In 1990, Arın was one of the co-founders, alongside Şirin Tekeli and Nebahat Akkoç, of the Mor Çatı Foundation, an organisation that raised funds to establish Turkey's first women's shelter in 1995. She and Akkoç were among the founding members of the KADER Foundation later that decade, where Arın focused on supporting prospective female political candidates.

Between 1994 and 1997, Arın served as a member of the Council of Europe's Expert Panel on Gender Equality and Violence Against Woman. She spoke before the United Nations on multiple occasions, including at the World Conference on Women, 1995 in Beijing; the 23rd Special Session of the UN General Assembly in New York City in 2000; and a session on the Convention on the Elimination of All Forms of Discrimination Against Women in 2005.

In 2007, Arın was one of the founders of the Centre for the Advancement of Women within the Istanbul Bar Association. Arın has stated that family law in Turkey prioritised men and considered the female body to be "property"; she supports Turkish family law being secular. Arın refused to marry, citing Turkish family law that allowed perpetrators of honour killings against their wives to receive amnesty. Arın took part in reforms of Turkey's penal code through the Women's Platform, which took a gender equality perspective to proposed changes. She has trained lawyers handling cases of violence against women.

Arın has been a critic of the President of Turkey, Recep Tayyip Erdoğan, whom she has accused of enshrining patriarchal structures within Turkey, and downplaying violence against women. She has credited Erdoğan's conservative views as leading to increasing discrimination against Turkish women who do not wear headscarves. Arın has accused the Justice and Development Party of encouraging people to marry young, and portraying women as "sacred mother figures", which she said would lead to continuing high rates of violence against women. Arın has called the women's movement the biggest opposition movement against Erdoğan.

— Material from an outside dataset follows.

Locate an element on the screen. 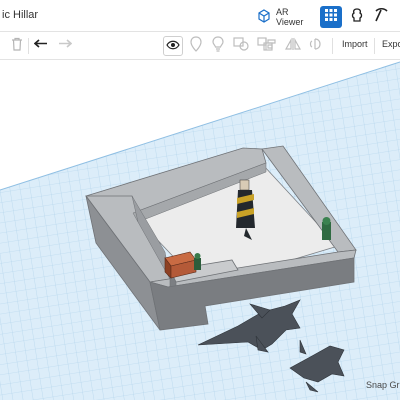  design-title: ic Hillar is located at coordinates (20, 15).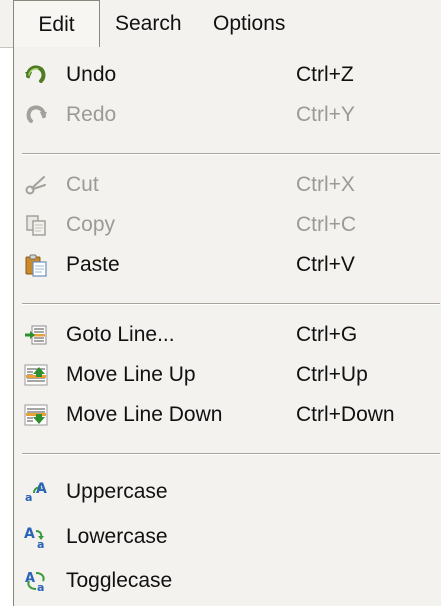  I want to click on menu-search: Search, so click(148, 24).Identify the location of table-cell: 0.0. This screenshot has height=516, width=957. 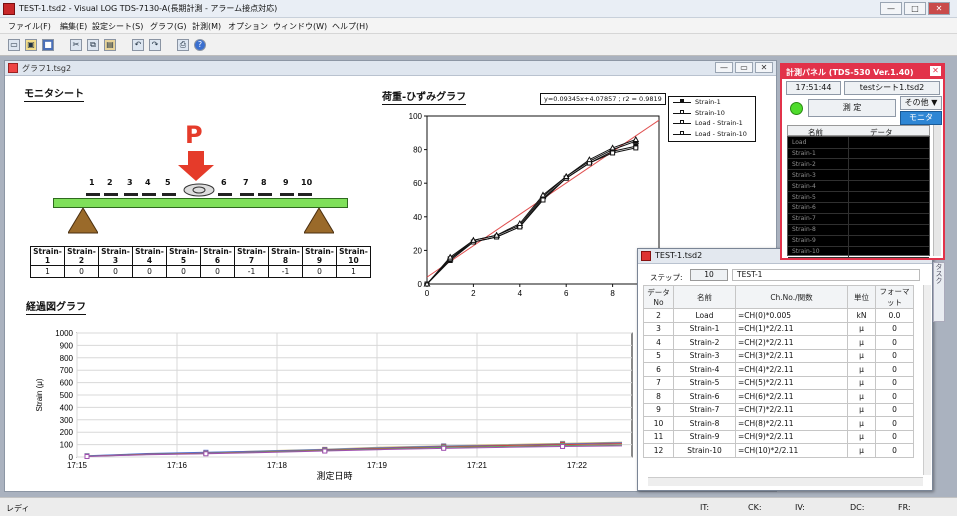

In 2012, Arın spoke out publicly against child marriage while speaking to the Antalya Bar Association, citing examples of men who had child brides, including Muhammad and the then-President of Turkey, Abdullah Gül. She was subsequently accused of "degrading religious values and insulting the Prophet and the head of state" and threatened with arrest, being briefly detained in Gaziantep, though she was not charged, which was attributed to public outcry and protests at her arrest. In 2021, Arın has called for Turkey to continue to ratify the Istanbul Convention, the Council of Europe's treaty on preventing and combating violence against women; she had campaigned for Turkey to sign the convention in 2012.

== Recognition ==
In 2018, Arın received the Bruno Leoni Institute of Law Award for her work addressing the issue of child marriage.

In 2020, Arın received the Anne Klein Women's Award from the Heinrich Böll Foundation. She was described as a "veteran of the modern Turkish women's movement".

In 2021, Arın received the 13th International Hrant Dink Award.